Our younger athletes tend to have conditions that are overuse- or trauma-related—not necessarily related to poor-quality tissue. There may be an opportunity for prevention in that population that we might not have in our older population.
Can you give us a preview of what types of things will be discussed during the course?
Dr. Provencher: The course will be delivered in a case-based format with expert panels and extensive audience participation, presenting common practice scenarios. We encourage lively discussion to determine which would be the “best” ways to treat injury—from shoulder dislocation to knee ligament injury, and also hip and other problems. We will also emphasize how to efficiently work up the patient with an injury and come up with a clear treatment plan and review the actual surgery with case-relevant videos.
Dr. Cole: The course will cover injury prevention, the role of preoperative treatment, the importance of recovery, objectivity during recovery, and thoughts on return to sport. Sports medicine courses generally discuss the injury and how-to-fix-it strategies; however, this course also includes perioperative considerations largely related to prevention, early rehabilitation, and safe return-to-sport considerations.
Dr. Wilk: I think the unique aspect of this course is the team approach to treatment. It’s the physician and physical therapist and a combined and interactive model of assessing, treating, and preventing further injury for the athlete. Numerous case studies will be presented, and a multidisciplinary approach will be discussed in those cases. We’ll have rehabilitation breakouts in the evening where we’ll discuss what’s new in anterior cruciate ligament rehabilitation, return-to-play criteria, and the best test based on the type of patient you’re dealing with. We’ll talk about the healing athlete, strategies to prevent injury, and returning the person back to play after injury or surgery—the new and innovative approaches for treating these particular injuries and lesions.

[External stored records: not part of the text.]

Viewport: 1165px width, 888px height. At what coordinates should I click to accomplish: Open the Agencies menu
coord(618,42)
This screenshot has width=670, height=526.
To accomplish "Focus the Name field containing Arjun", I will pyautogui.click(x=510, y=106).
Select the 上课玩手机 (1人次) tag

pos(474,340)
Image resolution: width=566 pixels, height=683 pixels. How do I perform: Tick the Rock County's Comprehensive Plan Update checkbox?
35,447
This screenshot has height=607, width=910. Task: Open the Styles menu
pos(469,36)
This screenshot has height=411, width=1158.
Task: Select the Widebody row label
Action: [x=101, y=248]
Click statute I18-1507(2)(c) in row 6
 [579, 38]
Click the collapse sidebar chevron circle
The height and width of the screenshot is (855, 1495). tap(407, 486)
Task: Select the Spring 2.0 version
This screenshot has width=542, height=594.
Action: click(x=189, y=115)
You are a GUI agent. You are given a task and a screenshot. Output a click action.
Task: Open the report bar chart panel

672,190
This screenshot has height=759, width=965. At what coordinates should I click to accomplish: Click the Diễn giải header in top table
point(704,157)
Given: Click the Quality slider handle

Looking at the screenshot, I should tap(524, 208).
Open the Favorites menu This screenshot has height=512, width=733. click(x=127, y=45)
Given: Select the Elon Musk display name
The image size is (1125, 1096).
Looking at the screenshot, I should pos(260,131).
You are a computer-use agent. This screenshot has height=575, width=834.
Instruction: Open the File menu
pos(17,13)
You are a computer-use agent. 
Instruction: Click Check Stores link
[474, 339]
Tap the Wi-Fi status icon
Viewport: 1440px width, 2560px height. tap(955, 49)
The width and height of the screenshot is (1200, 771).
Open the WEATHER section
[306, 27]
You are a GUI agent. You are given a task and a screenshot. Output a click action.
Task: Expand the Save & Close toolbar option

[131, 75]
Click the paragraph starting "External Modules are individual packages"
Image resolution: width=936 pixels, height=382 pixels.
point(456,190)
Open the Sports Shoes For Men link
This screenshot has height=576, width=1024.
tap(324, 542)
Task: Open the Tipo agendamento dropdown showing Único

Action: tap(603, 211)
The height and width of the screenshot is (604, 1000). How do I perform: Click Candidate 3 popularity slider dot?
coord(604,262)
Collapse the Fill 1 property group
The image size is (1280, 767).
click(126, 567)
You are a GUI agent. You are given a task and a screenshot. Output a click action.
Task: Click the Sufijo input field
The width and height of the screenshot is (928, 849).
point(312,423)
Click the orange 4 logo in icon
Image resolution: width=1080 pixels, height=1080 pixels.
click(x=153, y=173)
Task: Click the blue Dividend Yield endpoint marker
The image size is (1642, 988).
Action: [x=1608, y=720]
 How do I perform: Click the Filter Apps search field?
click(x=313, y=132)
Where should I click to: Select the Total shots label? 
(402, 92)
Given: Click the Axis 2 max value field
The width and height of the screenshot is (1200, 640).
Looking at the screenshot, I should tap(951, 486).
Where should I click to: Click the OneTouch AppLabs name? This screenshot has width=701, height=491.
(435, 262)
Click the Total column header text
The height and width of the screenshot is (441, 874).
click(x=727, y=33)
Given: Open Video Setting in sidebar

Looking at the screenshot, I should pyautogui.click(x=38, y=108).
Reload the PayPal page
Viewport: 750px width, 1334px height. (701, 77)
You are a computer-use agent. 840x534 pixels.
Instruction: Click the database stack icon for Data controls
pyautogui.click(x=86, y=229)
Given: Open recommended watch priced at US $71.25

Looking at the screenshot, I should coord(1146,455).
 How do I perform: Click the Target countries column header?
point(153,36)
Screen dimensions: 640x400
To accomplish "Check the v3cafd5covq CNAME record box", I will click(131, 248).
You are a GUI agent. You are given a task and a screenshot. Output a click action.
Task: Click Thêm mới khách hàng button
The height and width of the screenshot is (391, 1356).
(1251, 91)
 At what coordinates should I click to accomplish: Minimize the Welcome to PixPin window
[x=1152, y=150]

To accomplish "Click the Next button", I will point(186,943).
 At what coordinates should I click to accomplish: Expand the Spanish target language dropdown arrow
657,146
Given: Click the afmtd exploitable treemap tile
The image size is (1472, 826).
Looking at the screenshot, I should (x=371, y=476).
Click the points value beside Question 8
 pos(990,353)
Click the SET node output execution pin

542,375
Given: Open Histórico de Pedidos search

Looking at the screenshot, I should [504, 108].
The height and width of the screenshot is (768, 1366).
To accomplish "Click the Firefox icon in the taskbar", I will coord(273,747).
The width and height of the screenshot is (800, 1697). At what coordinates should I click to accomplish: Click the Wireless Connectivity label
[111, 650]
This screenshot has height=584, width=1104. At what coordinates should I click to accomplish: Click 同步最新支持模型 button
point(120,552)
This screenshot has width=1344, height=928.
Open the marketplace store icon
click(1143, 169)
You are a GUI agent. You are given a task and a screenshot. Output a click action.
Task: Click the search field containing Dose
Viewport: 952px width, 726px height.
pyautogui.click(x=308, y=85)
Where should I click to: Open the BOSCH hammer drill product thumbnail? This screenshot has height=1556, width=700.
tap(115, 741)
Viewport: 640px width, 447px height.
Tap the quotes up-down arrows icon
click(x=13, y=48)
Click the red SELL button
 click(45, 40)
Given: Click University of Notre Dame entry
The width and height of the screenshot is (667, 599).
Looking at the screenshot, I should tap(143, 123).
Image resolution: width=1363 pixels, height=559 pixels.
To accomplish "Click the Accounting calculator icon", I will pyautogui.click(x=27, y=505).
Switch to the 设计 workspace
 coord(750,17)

This is the 21st annual course—I think that shows that this is an evolving science. Any final thoughts on these topics?
Dr. Cole: We have handpicked the faculty who really would be considered experts in this field. The course provides an environment that allows people to engage—along with the appropriate mix of education and recreation. There will be plenty of one-on-one time with faculty, and participants will be able to talk with faculty who are really engaged in research in this area, in addition to having the clinical experiences to share.
Dr. Provencher: We are really excited about the course, and we have found that this truly appeals to everyone in the audience, as the cases that are presented are those that we all see. By using the best evidence in 2020, we encourage a lively interaction. We hope that you can join us.